The Power Plant presents Emeka Ogboh's work, The Song of the Germans.


Emeka Ogboh’s work explores conditions of listening and the capacity for sound to transform space and transport listeners. An ongoing facet of his practice has been an engagement with the sonic topography of cities, particularly the Nigerian mega-city Lagos, the protagonist of his Lagos Soundscapes. Regarding the city as a “composer” and the potential of sound as a medium of intervention and knowledge exchange, Ogboh reorients our attention to the narratives embedded in these urban soundscapes. As the city undergoes infrastructural changes, certain elements of the aural landscape disappear or are displaced, and new ones surface: LED signs render the calls of bus drivers announcing route stops obsolete, the rumbling of construction signals new developments, the banning of street hawkers from zones throughout the city relocates their calls to marginalized areas, the buzz of power generators increases during electricity cuts. In his work Market Symphony (2015) the artist documented the sounds of a sprawling open-air market in Lagos, capturing the cries of traders, the honking of car horns, street music interlaced with chitter chatter; as a unique aural record of a city, which he then brought to life in an immersive sound installation at the Smithsonian's National Museum of African Art, some 5,407 miles away. Whilst contributing to processes of archive-making by documenting a city undergoing rapid change, Ogboh has also used existing audio archives to explore how nostalgia and memory operate in the national imaginary. Ambivalence of 1960 (2012/2014) featured a montage of excerpts from speeches made during independence celebrations in Nigeria to consider how those communicated hopes for the future and Pan-African aspirations reverberate through and contrast with the present reality. The ways in which sound can produce an affective experience, evoking a sense of place through its psychic and physical effects, frequently resonates in Ogboh’s other works dealing with migration, globalization and postcolonialism.

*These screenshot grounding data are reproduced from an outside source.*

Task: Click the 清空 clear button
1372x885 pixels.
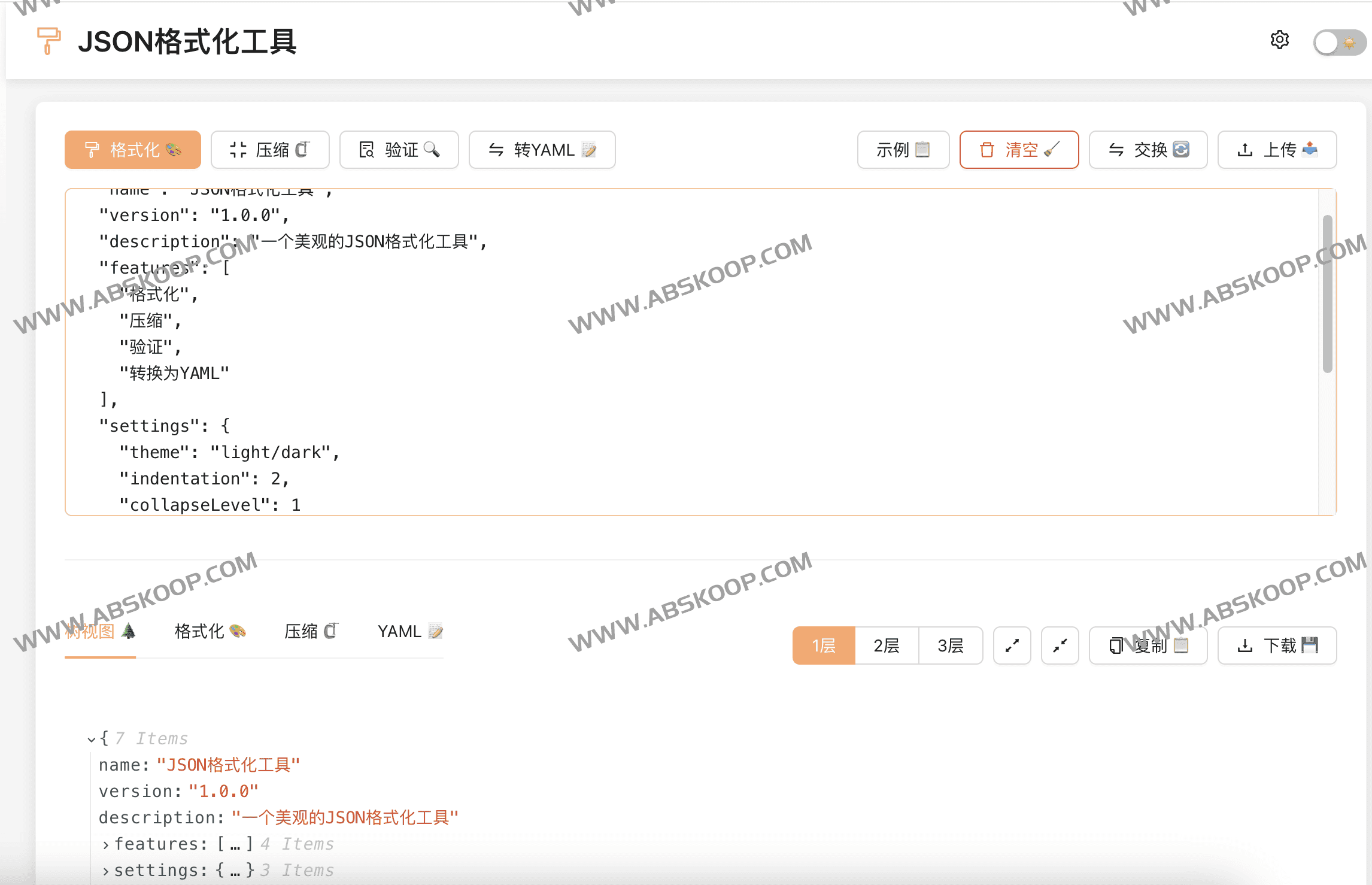Action: (1019, 150)
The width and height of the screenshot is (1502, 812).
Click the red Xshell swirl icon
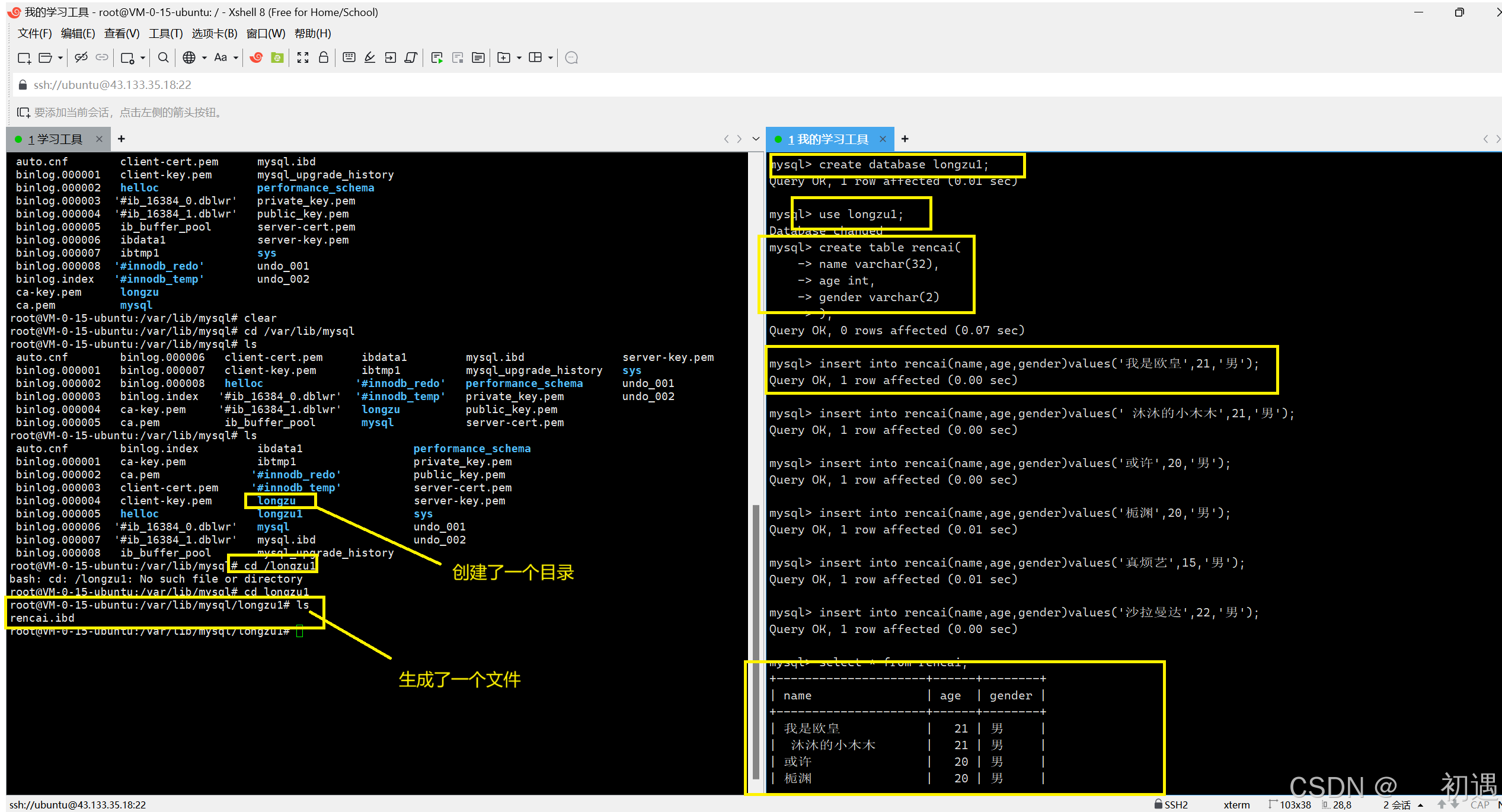click(256, 57)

The Power Plant will present Emeka Ogboh’s ten-channel sound installation The Song of the Germans (Deutschlandlied) (2015), in which he recorded the voices of African immigrants singing the German national anthem in their various mother tongues (Igbo, Yoruba, Bamoun, More, Twi, Ewondo, Sango, Douala, Kikongo and Lingala). Each voice is projected through an individual speaker, placed at the height of the singer, so that the viewer experiences every voice both singularly and as part of a united polyphonic choral effect. By giving the sound sculptural form within the space, thus subverting its immateriality, the work produces a corporeal awareness that distills the grandiosity of a national anthem – meant to incite a sense of the collective – to the level of the individual. By virtue of its intangibility, sound is perhaps all too easily extracted and considered apart from its socio-political context. Ogboh’s work demands a regime of perception in which this isn’t easily dismissed. The work highlights the complexity around notions of belonging and the realities of access and acceptance in a seemingly global economy. In a time where one’s accent or dialect can be cause for denial of asylum, the artist orients our attention to the very voices of those who have been marginalized. Following the work’s display at the 2015 Venice Biennale, Ogboh will develop a site specific installation for its presentation at The Power Plant.

Emeka Ogboh (born 1977 in Enugu, Nigeria) lives and works in Berlin and Lagos. Solo exhibitions include Ludlow 38, New York (2016); Smithsonian National Museum of African Art, Washington DC (2016); The Modern Art Museum Gebre, Ethiopia (2016); Ifa-Galerie, Berlin (2015); and the Raum für zeitgenössische Kunst, Berlin (2015). Ogboh has participated in group exhibitions including documenta 14, Athens, Kassel (2017), Skulptur Projekte Münster (2017), Art Dubai’s Global Art Forum (2017), Savvy Contemporary, Berlin (2016); The National Museum of Architecture, Oslo (2016); Louisiana Museum of Modern Art, Denmark (2015); Seattle Art Museum (2015); 56th Venice Biennale (2015); and Taskim Republic Art Gallery, Istanbul (2013). Ogboh has been the receipt of a number of awards, including the DAAD (Deutscher Akademischer Austauschdienst) grant in 2014 and the Prize of the Böttcherstraße in Bremen, 2016.